Cela ne concerne évidemment pas que l'Islam. L'Église catholique ne fait pas exception.
Que les catholiques soient opposés, en ce qui les concerne, au divorce, à la contraception, à l'avortement, c'est leur droit. Mais quand l'Église entend imposer ses diktats sur ces sujets à toutes et à tous, comme elle l'a fait pendant des siècles, c'est intolérable. Et il ne faut pas oublier que tout près de nous, en Irlande, au Portugal, des femmes souffrent sous une législation répressive, voulue par l'Église.
Derrière le "voile islamique"...
Mais, bien sûr, l'aspect le plus visible, et le plus choquant, de cette offensive de l'intégrisme contre les femmes, c'est le "voile islamique". Cela frappe certaines femmes d'origine émigrée, y compris -et cela suffirait à balayer les dires de ceux qui prétendent que cela résulterait d'un choix individuel- des mineures soumises aux pressions de leur famille.
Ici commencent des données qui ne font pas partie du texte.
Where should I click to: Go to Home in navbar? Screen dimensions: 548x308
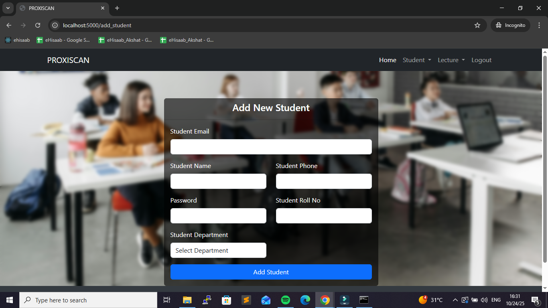pyautogui.click(x=388, y=60)
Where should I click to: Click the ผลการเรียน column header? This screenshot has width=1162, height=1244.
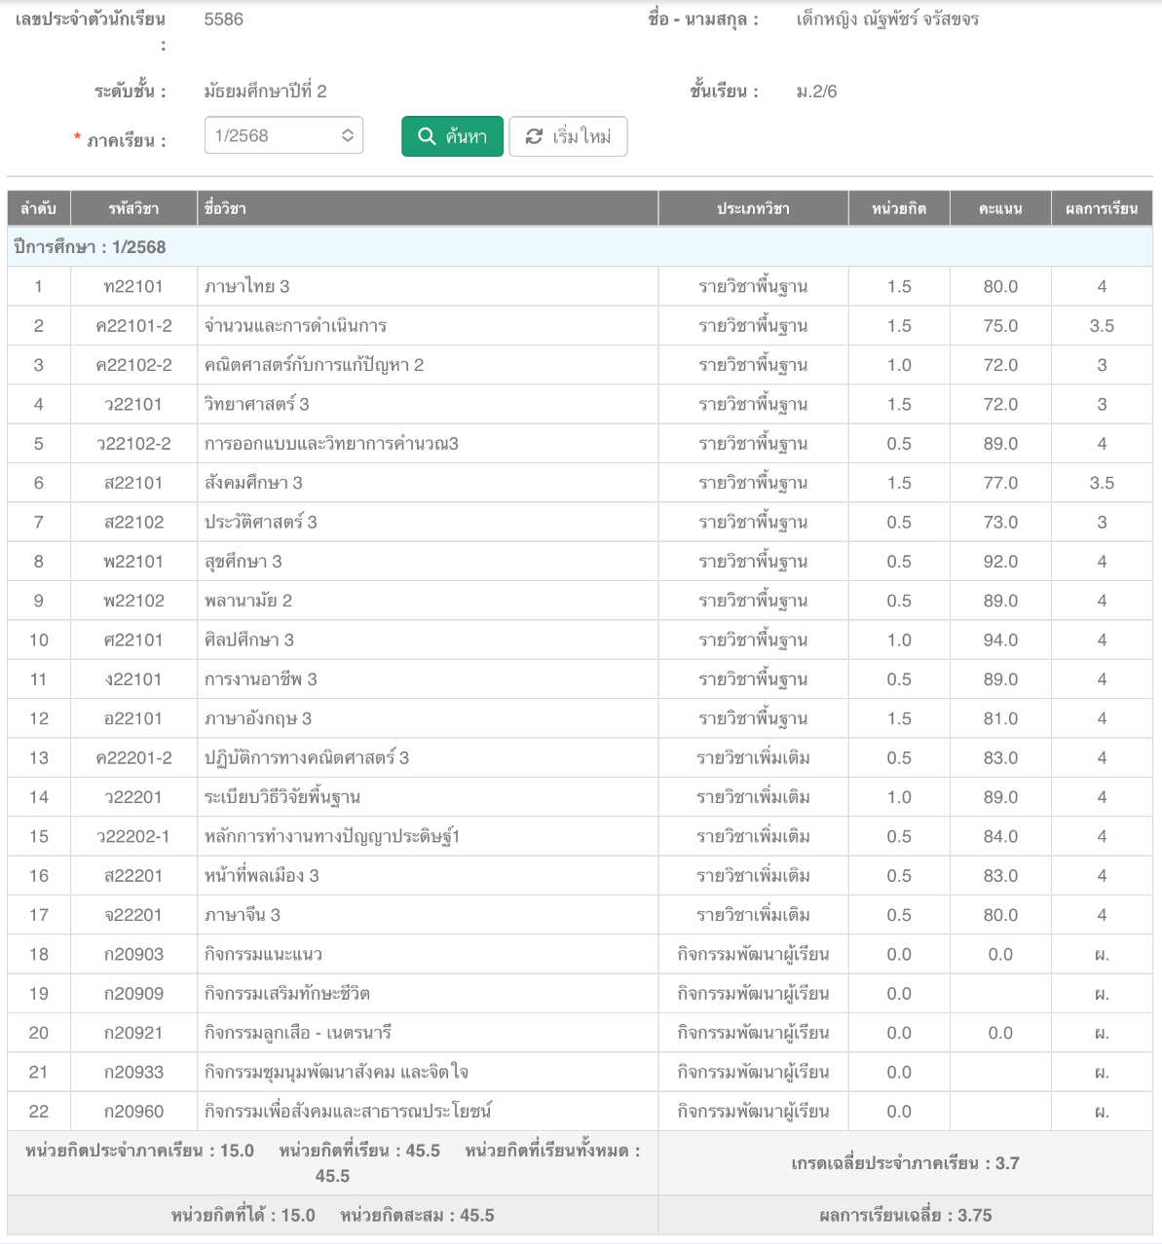(x=1102, y=208)
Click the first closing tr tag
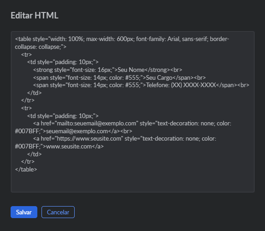Viewport: 265px width, 231px height. 28,100
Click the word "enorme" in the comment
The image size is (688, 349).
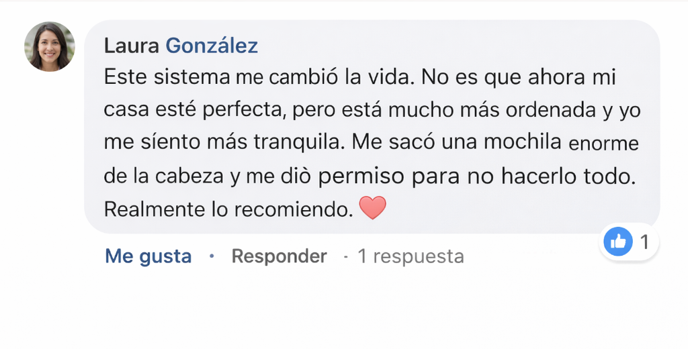coord(603,144)
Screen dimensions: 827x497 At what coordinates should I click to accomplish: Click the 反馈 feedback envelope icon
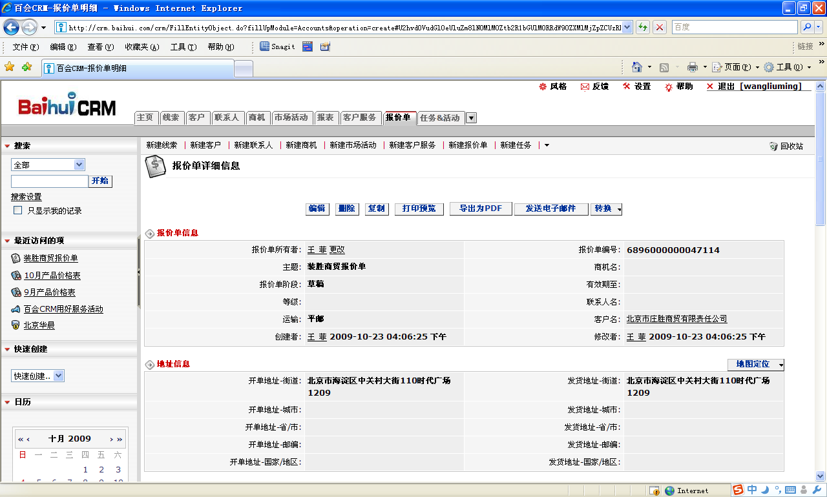585,86
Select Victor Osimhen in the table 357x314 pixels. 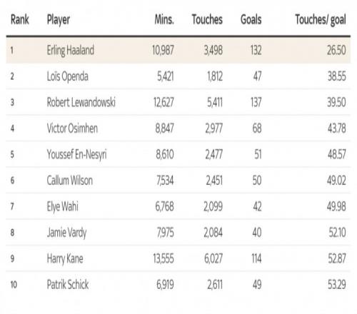[72, 128]
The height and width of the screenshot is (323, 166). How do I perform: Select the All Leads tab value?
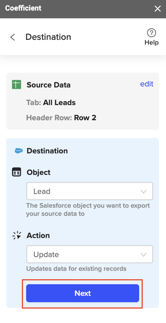59,102
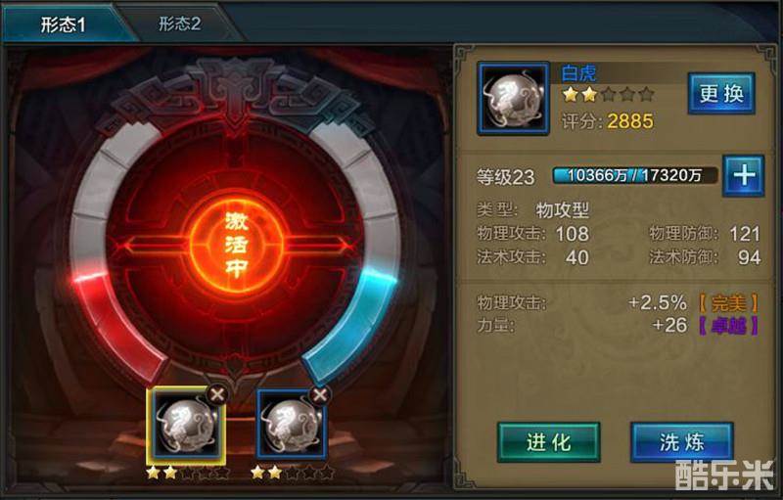Click the 白虎 orb portrait icon
This screenshot has width=783, height=500.
513,98
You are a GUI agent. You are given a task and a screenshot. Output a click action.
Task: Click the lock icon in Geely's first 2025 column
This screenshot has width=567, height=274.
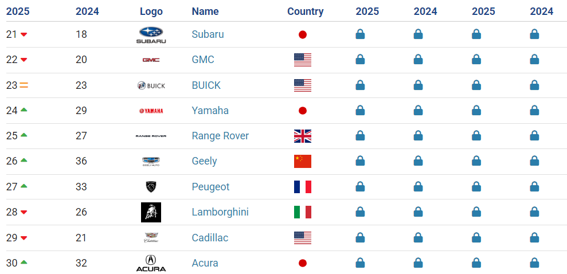[x=360, y=161]
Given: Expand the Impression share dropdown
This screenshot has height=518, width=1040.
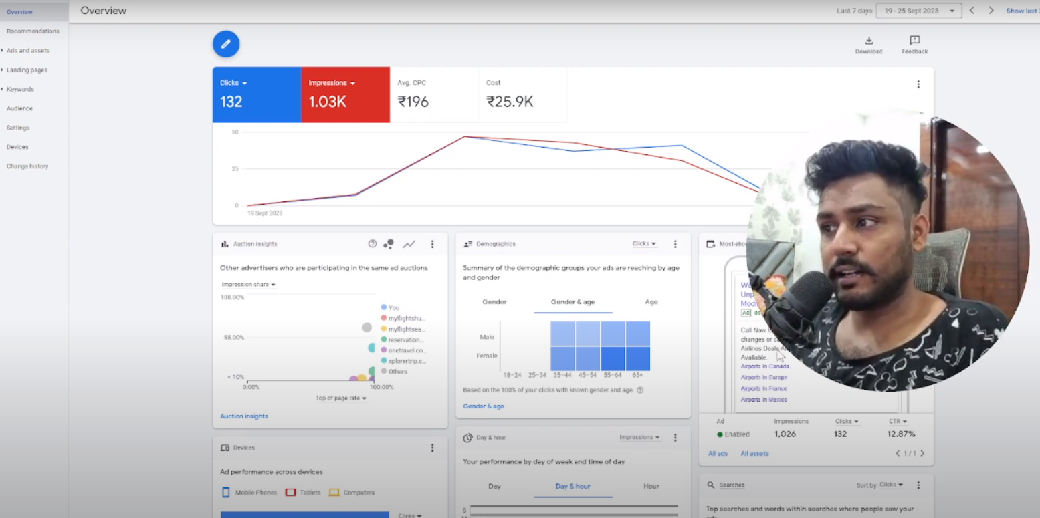Looking at the screenshot, I should coord(248,285).
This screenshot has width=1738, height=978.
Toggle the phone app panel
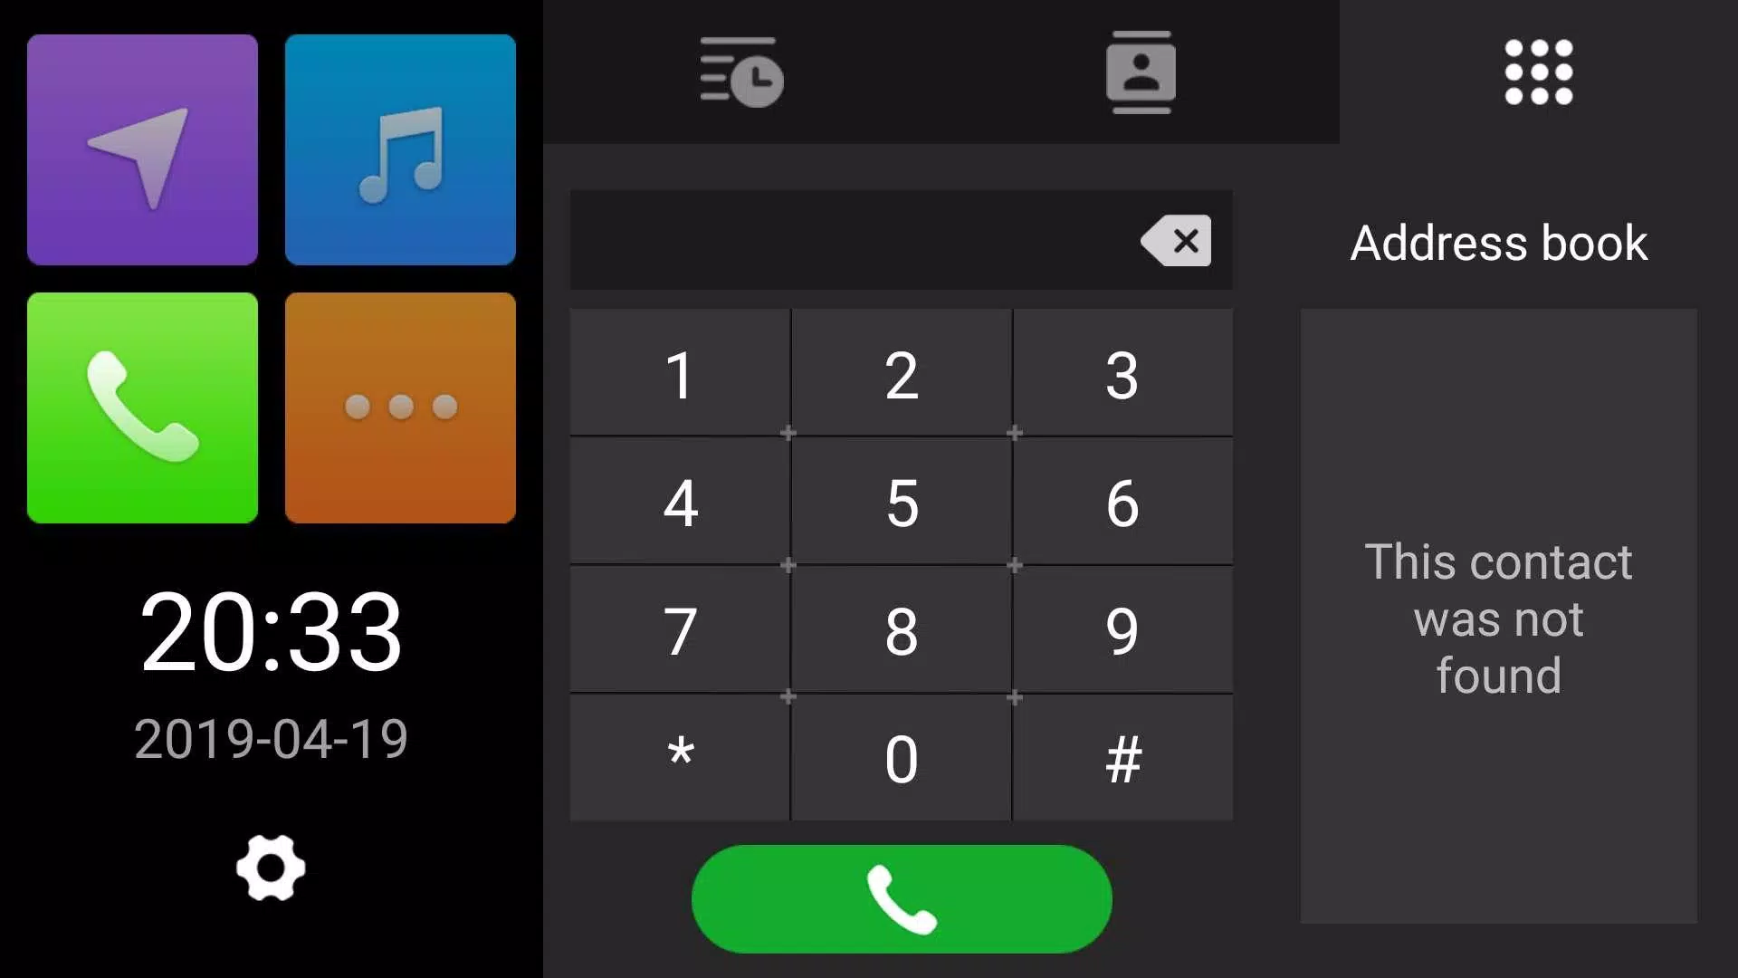[x=141, y=408]
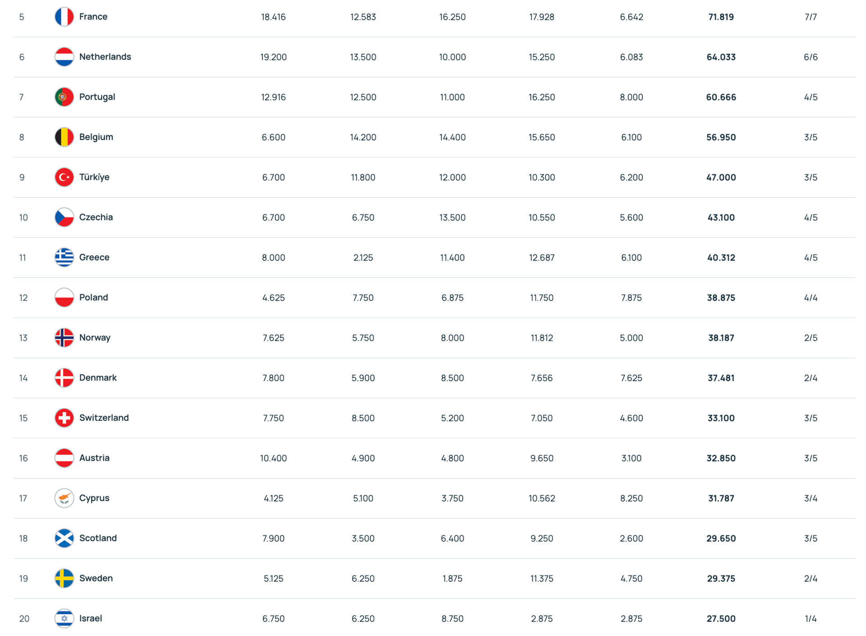Image resolution: width=866 pixels, height=636 pixels.
Task: Click the Portugal flag icon
Action: tap(64, 97)
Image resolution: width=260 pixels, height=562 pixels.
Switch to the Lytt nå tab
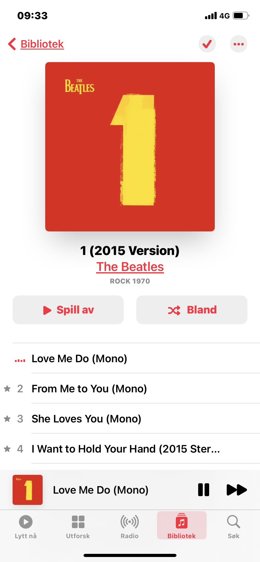26,527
La chape qui pèse sur ces femmes n'est pas seulement vestimentaire, même si le voile en est tout un symbole. Car les intégristes ont cherché là, en maintes occasions, l'épreuve de force contre l'institution scolaire, trop porteuse d'ouverture pour les filles à leur goût, en poussant de toutes jeunes filles à refuser de retirer leur voile en classe ou en cours d'éducation physique. Il y a aussi désormais ces piscines aux heures d'ouverture réservées aux femmes dont les bigots prétendent que la "pudeur" serait offensée par des regards masculins. Et pourquoi pas, demain, des autobus, des wagons de métro ou de train séparant les hommes des femmes pour lesquelles des âmes pieuses exigeraient le "droit" au port du tchador les couvrant des pieds à la tête!
Tout cela fait partie des multiples formes d'une barbarie imposée aux femmes (mariage forcé; port du voile imposé; éducation séparée; interdiction de toute vie privée non agréée par le père, les frères, les garçons de la cité; agressions sexuelles; insultes....) que dénoncent bien des femmes d'origine immigrée.
Car, contrairement à ce que prétendent certaines bonnes âmes, qui se drapent dans un prétendu "respect de l'autre" et de la "diversité culturelle", la question n'est pas d'imposer "nos" coutumes à telle ou telle communauté qui a les siennes. Il s'agit d'accepter ou pas que, dans un pays dit civilisé, des femmes, souvent dès l'enfance, se voient imposer le joug de "traditions" qui nient leur dignité et tentent d'en faire des êtres de second ordre, soumis à qui appartiendrait, de naissance, à la race des seigneurs et maîtres.
... et le voile d'une certaine laïcité
Cet intégrisme, islamiste, chrétien ou juif, les femmes en sont toujours et partout les premières victimes. Mais, en déplaçant le problème sur le terrain de la laïcité "dans le monde du travail, les services publics et à l'école", le gouvernement soulève moins la question de la défense des femmes opprimées, qu'il ne la masque.
Car la moindre des choses serait d'aider ces femmes, et d'abord là où la puissance publique peut le plus facilement intervenir: par exemple, en faisant respecter la loi sur l'éducation obligatoire pour tous et, surtout, pour toutes. Quand, à propos du voile, des hommes politiques ou des journalistes feignent de se demander s'il faudrait ou pas interdire à l'école tous les signes de religiosité (croix, kippa, etc.), ils ne cherchent qu'à noyer le poisson. Ces signes-là ne vont certes pas dans le sens du progrès, ni de l'épanouissement d'une personnalité consciente. Mais s'agissant des jeunes filles voilées, il s'agit d'un déni de personnalité, d'une marque d'infériorisation imposée.
Et c'est là que la société se doit d'intervenir au nom du droit des femmes. Après tout, c'est au nom des "droits de l'Homme" que la justice -et c'est encore heureux!- s'oppose à des pratiques "religieuses" encore plus barbares, comme l'excision des fillettes.
Mais comme disait un spécialiste des manoeuvres politiciennes, quand on veut enterrer un problème, on crée une commission. Et celle que Chirac se propose de mettre en place semble bien issue de cette tradition-là.